INTRODUCTION : A force d’entendre répéter sur tous les tons, que seule la « politique de l’offre », donc réputée de soutien aux entreprises, était la seule politique possible j’avais jeté sur le papier cette analyse à partir d’une station de ski. Cela se voulait simplement un Joke. C’est en lisant un article de Nouriel Roubini, dans les Echos du 5 Février 2015, que je me suis convaincu, d’aller un peu plus loin.

POLITIQUE DE L’OFFRE : Cette politique a été définie par Jean-Baptiste Say, économiste Français qui vivait avant Marx, c’est vous dire sa modernité. La « politique de l’offre », c’est celle qu’applique avec constance et obstination, le gouvernement Hollande, avec les résultats que l’on peut voir, en termes de croissance, d’emplois, de déficits publics etc…. Mais qu’est-ce que la politique de l’offre ? En considérant qu’il existe deux acteurs en économie (les ménages et les entreprises), ce qui est la matrice de l’économie libérale, la politique économique consiste, dans le libéralisme classique, soit à soutenir les consommateurs (hausse des salaires, baisses des impôts sur les ménages), alimentant une relance dite par la demande, soit à soutenir l’offre (Baisse d’impôt pour l’entreprise, flexibilisation de l’emploi, baisse des contrôles publics, libéralisation financière etc…). En d’autres termes, la politique de l’offre, a la prétention de soutenir directement l’entreprise, en tout cas en apparence. Observons que cette « politique de l’offre » est suivie depuis une quarantaine d’années, en fait, depuis l’application du théorème de Schmidt [1] : « Les profits d’aujourd’hui, sont les investissements de demain, qui seront les emplois d’après-demain ». Observons donc, que dans la politique de l’offre, la priorité est le profit de l’entreprise, l’emploi étant considéré comme la conséquence logique de cette priorité. La « politique de l’offre » est donc une mise en avant du profit, comme condition de l’emploi… Mais ça fait 40 ans que ces politiques sont mises en œuvre, sans que l’emploi ni la société n’en profitent… Mais plutôt que de raisonner de manière théorique, regardons comment se décide une station de ski.
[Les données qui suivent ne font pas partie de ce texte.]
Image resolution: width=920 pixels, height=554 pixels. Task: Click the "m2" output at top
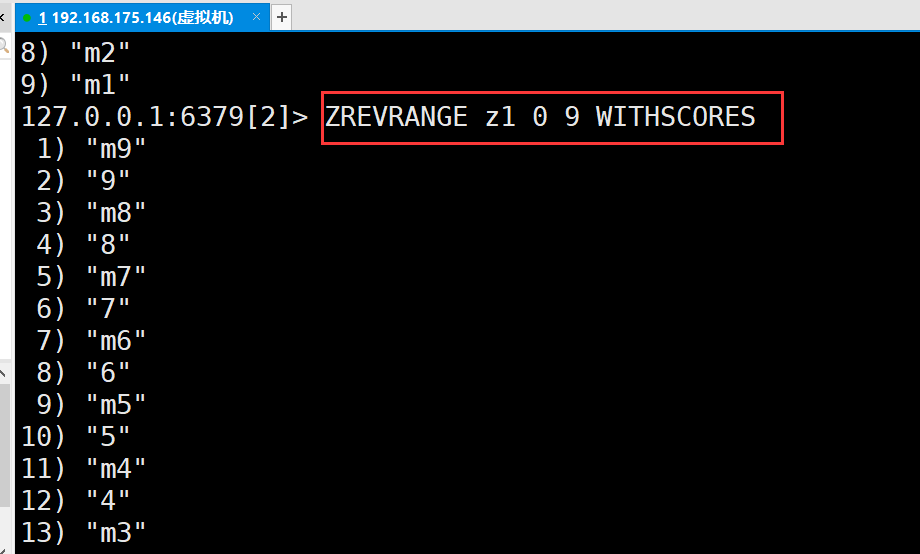(x=99, y=53)
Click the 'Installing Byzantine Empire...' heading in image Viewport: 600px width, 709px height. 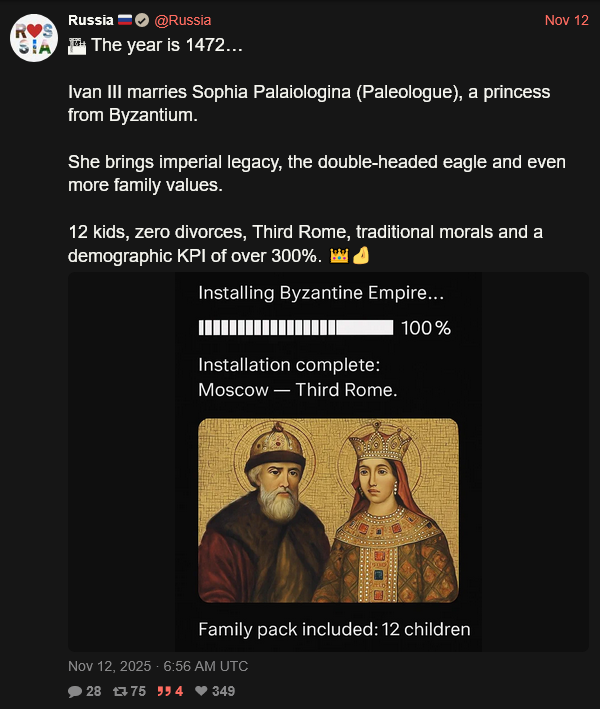pyautogui.click(x=321, y=293)
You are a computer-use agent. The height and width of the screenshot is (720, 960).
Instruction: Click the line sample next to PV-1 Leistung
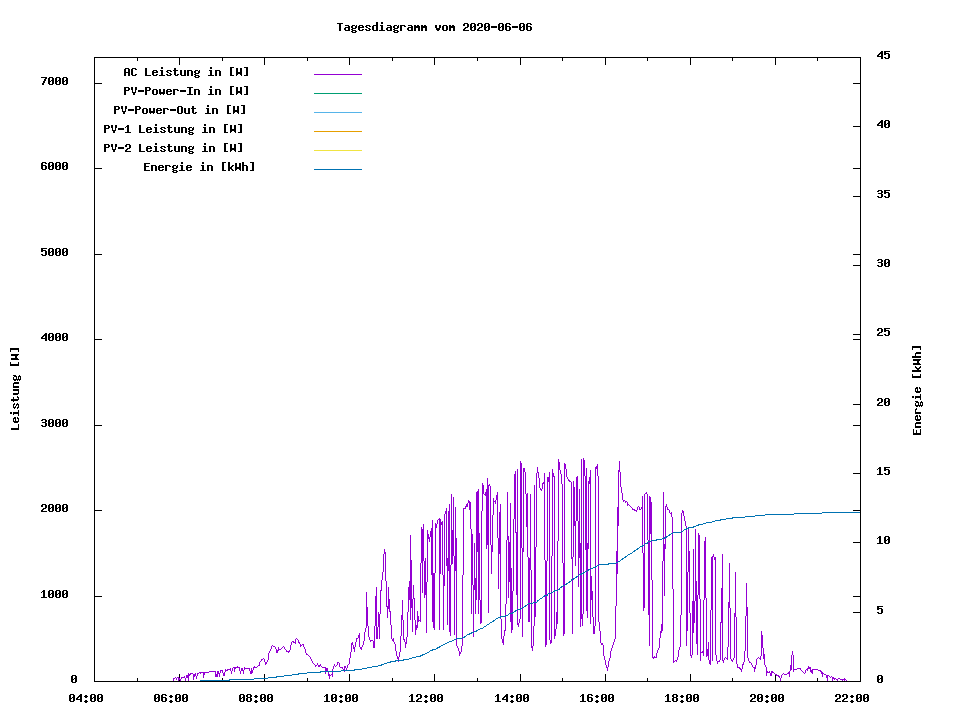(x=337, y=131)
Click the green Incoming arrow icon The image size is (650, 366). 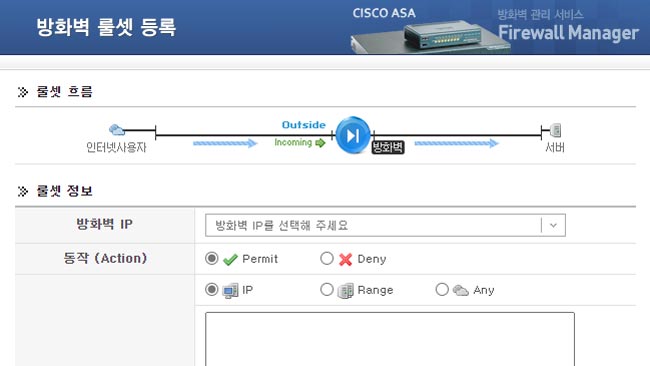(x=320, y=143)
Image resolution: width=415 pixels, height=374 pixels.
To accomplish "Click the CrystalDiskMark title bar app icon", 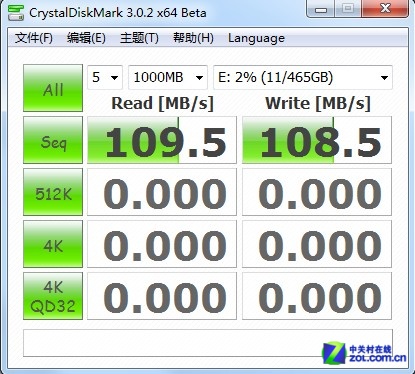I will click(16, 13).
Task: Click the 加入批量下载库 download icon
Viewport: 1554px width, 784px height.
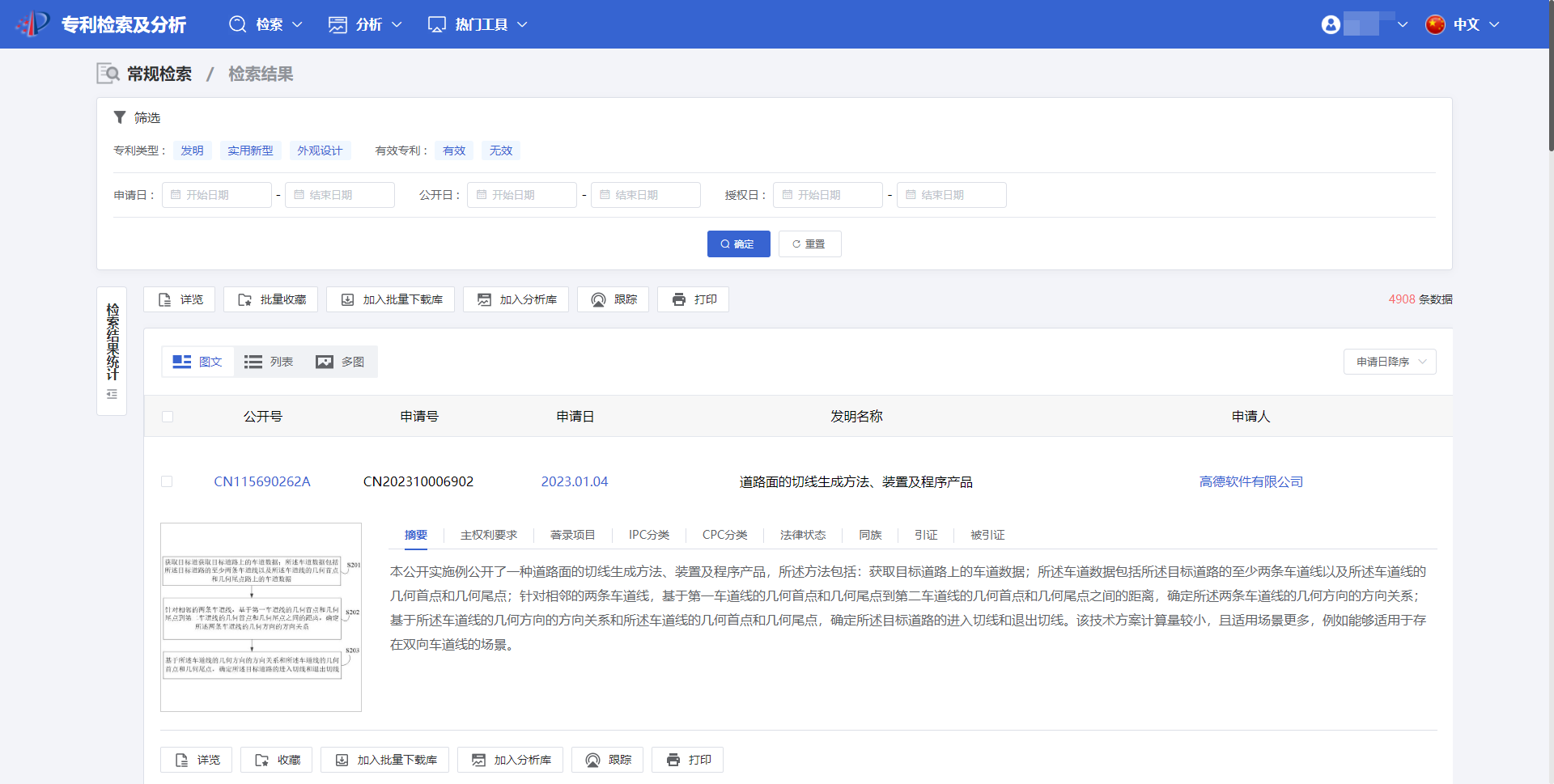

LA MONTAGNE UNE POLITIQUE DE L’OFFRE OU DE LA DEMANDE : Les vacances de sport d’hiver qui se déroulent en montagne dans des stations de skis, se sont développées selon une logique économique de valorisation de « l’or blanc ». Pour faire une station de ski, il faut une montagne et de la neige, conditions indispensables qui permettent d’installer des remontes pentes, des hôtels et des chalets pour accueillir les skieurs, c’est-à-dire la demande (les skieurs sont la demande). Dans ce cadre d’analyse, la neige c’est l’offre. Plus il tombe de neige, et plus on ouvre de pistes et plus on peut dire que la politique de l’offre est confortée. Pourtant ce n’est pas la neige qui tombe, ni le nombre de pistes ouvertes, qui vont créer et développer la station, mais le nombre de skieurs potentiels, (c’est-à-dire la demande), qui vont déterminer le niveau d’investissements nécessaire pour la station. Répétons cette réalité incontournable, ce n’est pas la neige (offre), mais les skieurs (demande) qui font la station (des montagnes peuvent être recouvertes de neige sans qu’une station n’émerge) [2].
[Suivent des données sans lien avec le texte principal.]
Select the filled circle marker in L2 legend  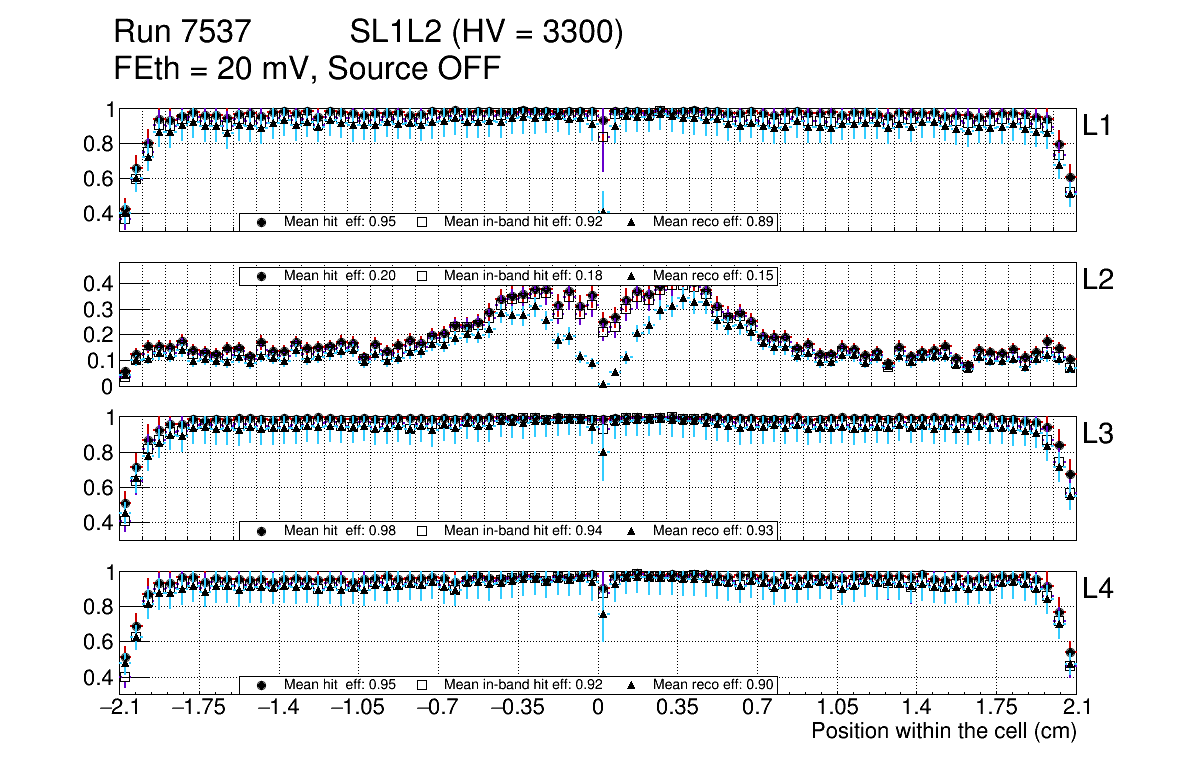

LES ETUDES DE MARCHE : C’est tellement vrai, qu’avant d’ouvrir une nouvelle station pour concurrencer, une station existante, ce qui va guider la démarche des « investisseurs  » [3], ce n’est pas « la neige qui tombe  », mais le niveau de fréquentation des stations voisines (demande). Si les stations de ski avoisinantes sont saturées, il y a de fortes chances de voir s’ouvrir une nouvelle station, dès lors que les perspectives d’évolution du marché (nombre de skieurs potentiels) sont positives. A ce moment-là, l’étude se concentrera sur le type d’offre à faire (luxe, compétition, loisirs, jeunes, 3ème Age etc..) et le niveau d’équipements à installer (investissements). Mais en définitive, ce qui va déterminer les investissements qui feront « l’offre de la nouvelle station », c’est la demande potentielle, que Keynes appelait la « demande effective ».

LE VRAI MAL DONT SOUFFRE L’ECONOMIE : Bien sûr on pourrait croire que ceci est un exemple caricatural, qui ne démontre pas le fonctionnement du système réel. Pourtant c’est ce que décrit de manière assez précise Nouriel ROUBINI, américain et professeur d’économie à la Stern School of Business de l’université de New York. Dans un article publié dans les échos du 5 février 2015, il écrit : « Trop d’offre, trop peu de demandes, voilà les deux maux dont souffre aujourd’hui l’économie mondiale, qui expliquent une croissance anémique…/…. Il faut désormais prendre des mesures budgétaires audacieuses [4].

LES CHOMEURS EN MAL D’EMPLOIS : On connait le raisonnement classique qui consiste à expliquer le chômage, comme la faute aux chômeurs, et à les culpabiliser en expliquant : « celui qui veut trouver un emploi il le trouve » tout en s’appuyant sur des statistiques qui montrent qu’un certain nombre d’offres d’emplois, ne trouvent pas preneurs [5]. Quand les syndicats [6] dénoncent ces allégations, et expliquent que « le chômage est la preuve d’une insuffisance d’activité  », conséquence des choix politiques effectués (en faveur de l’offre) ils sont idéologiques, mais quand c’est Roubini, lui-même qui le dit, ça prend une autre tournure : « Dans la plupart des économies avancées, la production et la demande restent aujourd’hui bien inférieures à leur potentiel. Ainsi les entreprises ont un pouvoir de fixation des prix limité. Et on n’a constaté aucune accalmie considérable sur les marchés du travail : trop de chômeurs sont à la recherche de trop rares emplois disponibles, tandis que le marché et la mondialisation, ainsi que certaines innovations technologiques qui demandent moins de main-d’œuvre, exercent de plus en plus de pression sur les emplois et les revenus des travailleurs, ce qui ajoute un frein supplémentaire à la demande ». C’est bien cette insuffisance de demande effective qui empêche le redémarrage de l’activité, l’investissement et donc aussi l’emploi.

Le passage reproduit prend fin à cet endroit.